Add to the incentive system the lack of a filter system to weed out extremism, such as a respected news organization or family or school, the extremism eventually becomes mainstream, especially among the young and the impressionable.
"But as a business, Facebook obviously has an agenda that is about more than just connecting people. Facebook’s “core functions are to deploy its algorithms to amplify content that generates strong emotional responses among its users and then convert what it learns about our interests and desires into targeted ads,” writes Siva Vaidhyanathan, director of the Center for Media and Citizenship at the University of Virginia."

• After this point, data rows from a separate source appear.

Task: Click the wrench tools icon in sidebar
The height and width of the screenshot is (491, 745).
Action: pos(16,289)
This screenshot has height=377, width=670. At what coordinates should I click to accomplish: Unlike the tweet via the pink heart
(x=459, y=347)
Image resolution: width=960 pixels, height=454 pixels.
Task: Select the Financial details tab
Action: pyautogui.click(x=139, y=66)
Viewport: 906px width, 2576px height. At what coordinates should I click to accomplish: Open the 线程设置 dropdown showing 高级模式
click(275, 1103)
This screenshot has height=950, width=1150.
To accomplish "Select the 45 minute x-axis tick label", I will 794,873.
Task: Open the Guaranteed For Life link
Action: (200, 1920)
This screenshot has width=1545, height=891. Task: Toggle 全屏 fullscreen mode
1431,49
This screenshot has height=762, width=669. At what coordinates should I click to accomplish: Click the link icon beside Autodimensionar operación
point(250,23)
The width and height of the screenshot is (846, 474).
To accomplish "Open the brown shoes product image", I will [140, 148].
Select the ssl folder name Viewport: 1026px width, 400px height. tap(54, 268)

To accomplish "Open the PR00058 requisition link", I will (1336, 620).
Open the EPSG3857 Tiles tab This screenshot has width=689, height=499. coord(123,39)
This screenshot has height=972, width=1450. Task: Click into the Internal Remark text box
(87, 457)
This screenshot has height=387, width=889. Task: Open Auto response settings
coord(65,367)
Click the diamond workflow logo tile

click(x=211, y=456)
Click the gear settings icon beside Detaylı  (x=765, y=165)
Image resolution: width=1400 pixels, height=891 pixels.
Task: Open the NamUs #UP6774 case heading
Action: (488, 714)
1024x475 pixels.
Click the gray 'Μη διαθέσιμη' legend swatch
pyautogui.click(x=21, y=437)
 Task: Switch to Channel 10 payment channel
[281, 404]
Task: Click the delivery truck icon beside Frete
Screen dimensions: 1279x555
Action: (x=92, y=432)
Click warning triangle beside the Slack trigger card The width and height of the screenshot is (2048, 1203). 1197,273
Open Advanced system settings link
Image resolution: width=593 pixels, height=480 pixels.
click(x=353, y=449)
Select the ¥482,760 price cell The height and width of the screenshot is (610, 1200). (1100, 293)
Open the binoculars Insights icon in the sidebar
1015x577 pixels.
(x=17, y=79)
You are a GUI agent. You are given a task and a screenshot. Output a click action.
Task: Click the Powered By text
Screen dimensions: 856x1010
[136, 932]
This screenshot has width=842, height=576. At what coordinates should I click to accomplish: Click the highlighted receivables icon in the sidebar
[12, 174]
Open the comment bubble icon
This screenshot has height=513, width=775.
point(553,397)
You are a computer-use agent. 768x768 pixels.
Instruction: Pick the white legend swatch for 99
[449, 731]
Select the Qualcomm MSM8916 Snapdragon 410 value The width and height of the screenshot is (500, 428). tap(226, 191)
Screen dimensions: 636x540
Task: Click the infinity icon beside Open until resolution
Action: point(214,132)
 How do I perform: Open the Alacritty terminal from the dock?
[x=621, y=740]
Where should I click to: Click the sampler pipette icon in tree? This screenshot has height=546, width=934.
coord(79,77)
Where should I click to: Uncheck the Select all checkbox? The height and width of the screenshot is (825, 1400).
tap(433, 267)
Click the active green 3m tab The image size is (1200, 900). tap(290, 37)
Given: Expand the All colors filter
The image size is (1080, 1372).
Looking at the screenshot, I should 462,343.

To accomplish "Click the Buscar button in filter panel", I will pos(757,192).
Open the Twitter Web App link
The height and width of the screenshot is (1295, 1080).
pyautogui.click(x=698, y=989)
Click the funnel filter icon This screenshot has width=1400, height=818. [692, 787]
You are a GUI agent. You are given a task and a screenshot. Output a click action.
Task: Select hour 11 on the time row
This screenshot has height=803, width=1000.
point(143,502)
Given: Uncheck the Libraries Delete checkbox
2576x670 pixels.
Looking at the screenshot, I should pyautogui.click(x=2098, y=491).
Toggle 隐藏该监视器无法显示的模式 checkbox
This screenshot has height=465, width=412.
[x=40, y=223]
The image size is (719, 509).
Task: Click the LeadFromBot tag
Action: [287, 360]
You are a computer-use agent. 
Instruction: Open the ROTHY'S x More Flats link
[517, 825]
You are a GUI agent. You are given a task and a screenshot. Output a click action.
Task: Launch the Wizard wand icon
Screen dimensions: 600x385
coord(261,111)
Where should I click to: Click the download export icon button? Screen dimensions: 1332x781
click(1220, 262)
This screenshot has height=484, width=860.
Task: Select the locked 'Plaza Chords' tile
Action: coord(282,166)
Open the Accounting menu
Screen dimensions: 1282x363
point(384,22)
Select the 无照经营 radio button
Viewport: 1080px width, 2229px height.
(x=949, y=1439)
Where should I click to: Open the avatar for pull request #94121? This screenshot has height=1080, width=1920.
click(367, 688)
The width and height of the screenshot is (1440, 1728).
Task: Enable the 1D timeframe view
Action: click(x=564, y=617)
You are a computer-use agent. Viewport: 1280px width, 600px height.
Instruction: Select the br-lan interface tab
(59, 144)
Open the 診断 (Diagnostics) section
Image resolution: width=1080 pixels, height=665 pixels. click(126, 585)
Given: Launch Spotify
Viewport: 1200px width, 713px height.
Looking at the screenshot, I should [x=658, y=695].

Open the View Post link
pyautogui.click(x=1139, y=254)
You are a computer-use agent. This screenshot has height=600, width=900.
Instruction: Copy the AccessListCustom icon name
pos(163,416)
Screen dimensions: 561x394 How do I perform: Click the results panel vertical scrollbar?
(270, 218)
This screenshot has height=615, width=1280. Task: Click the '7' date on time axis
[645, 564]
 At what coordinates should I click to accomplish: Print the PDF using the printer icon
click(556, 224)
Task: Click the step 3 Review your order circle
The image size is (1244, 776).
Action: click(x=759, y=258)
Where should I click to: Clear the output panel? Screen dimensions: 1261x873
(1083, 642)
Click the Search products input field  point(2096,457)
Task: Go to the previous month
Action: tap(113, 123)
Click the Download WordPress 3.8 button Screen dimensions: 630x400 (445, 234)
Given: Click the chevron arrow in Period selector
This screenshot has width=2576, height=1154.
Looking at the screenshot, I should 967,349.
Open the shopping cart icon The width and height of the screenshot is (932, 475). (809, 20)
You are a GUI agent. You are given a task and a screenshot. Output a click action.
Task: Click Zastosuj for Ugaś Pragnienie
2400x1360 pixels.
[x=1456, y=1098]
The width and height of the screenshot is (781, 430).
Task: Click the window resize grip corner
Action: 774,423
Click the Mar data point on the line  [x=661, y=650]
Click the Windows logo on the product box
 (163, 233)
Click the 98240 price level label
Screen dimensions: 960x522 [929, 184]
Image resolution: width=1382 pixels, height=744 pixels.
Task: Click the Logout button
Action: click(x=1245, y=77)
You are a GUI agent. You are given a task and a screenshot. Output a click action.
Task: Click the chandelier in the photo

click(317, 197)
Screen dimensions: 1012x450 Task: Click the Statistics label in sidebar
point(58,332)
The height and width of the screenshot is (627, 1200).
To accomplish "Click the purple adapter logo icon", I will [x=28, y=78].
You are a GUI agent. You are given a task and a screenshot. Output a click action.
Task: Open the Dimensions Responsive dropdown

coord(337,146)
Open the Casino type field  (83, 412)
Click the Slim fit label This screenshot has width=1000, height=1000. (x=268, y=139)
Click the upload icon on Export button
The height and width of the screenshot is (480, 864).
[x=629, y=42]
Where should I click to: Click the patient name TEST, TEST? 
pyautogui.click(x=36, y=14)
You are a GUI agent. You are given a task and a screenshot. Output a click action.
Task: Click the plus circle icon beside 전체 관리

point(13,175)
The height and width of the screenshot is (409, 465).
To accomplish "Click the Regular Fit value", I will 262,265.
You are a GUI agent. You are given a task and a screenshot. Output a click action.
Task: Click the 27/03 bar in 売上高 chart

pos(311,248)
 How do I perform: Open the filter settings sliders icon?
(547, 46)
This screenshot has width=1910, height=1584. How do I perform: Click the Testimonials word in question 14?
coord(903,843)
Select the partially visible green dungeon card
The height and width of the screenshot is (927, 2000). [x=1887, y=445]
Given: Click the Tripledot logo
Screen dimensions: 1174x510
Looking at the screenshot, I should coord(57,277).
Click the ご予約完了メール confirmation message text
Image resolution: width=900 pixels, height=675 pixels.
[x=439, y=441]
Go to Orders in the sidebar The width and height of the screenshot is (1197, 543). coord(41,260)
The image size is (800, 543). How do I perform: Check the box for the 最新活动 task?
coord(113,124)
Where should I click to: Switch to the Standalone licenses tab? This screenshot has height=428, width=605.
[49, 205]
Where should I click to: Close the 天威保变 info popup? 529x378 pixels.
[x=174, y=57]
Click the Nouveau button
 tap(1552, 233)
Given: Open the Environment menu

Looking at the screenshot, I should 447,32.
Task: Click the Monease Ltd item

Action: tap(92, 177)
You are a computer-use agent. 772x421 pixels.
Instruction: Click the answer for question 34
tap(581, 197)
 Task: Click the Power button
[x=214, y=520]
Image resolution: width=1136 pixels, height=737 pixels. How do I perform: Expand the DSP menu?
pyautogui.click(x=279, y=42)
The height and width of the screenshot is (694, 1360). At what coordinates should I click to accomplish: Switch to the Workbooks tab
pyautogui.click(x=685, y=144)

Daily Beast, Cathrin Schaer, “Where Facebook’s Fake News Has Deadly Consequences”, April 17, 2018.
So how do we protect ourselves from being led astray? I really don’t know. I think being aware is the first step. I will still use Google but the type of questions will play a role. How-to questions such as how to do something or how to fix something should be safe because those kind of questions don’t involve opinions or taste. Otherwise, for questions about world events or history or even facts, I would rely upon known reliable sources such as BBC, New York Times, Washington Post, Wall Street Journal. But even then, do a lot of research and don’t rely on one
source. If multiple sources say the same thing, then the likelihood that the “facts” or “story” is credible. But even then…those sources could be wrong – think about the days before the Iraq War. Most news sources were in favor of the war and yet they turned out to be wrong. You have to be skeptical and question everything.
"There is one fundamental law that the dial-a-hate-message people have broken, and for which they can offer no excuse. In the name of freedom, they disregard the truth. And truth, above all else, is what makes possible our American way of life. Democracy could not long survive on a diet of half-truth and vicious innuendo. Neither can the foolish, irresponsible impressions of the freedom ringers long exist in the glaring light of truth."
Fast Company, Steven Melendez, “Before Social Media, Hate Speech and Propaganda Spread By Phone”, April 2, 2018.
Now where have I heard such sentiments before?
The above quote comes from Before Social Media, Hate Speech and Propaganda Spread by Phone and it turns out that this problem of fake news and racist speech has always been around and is not unique to our times. This article gives a historical review of hate speech and propaganda since at least the ‘40’s, and we struggled through it and overcame it for a time. So we just need to learn again how to fend for ourselves and develop new policies to fit the technologies of our time.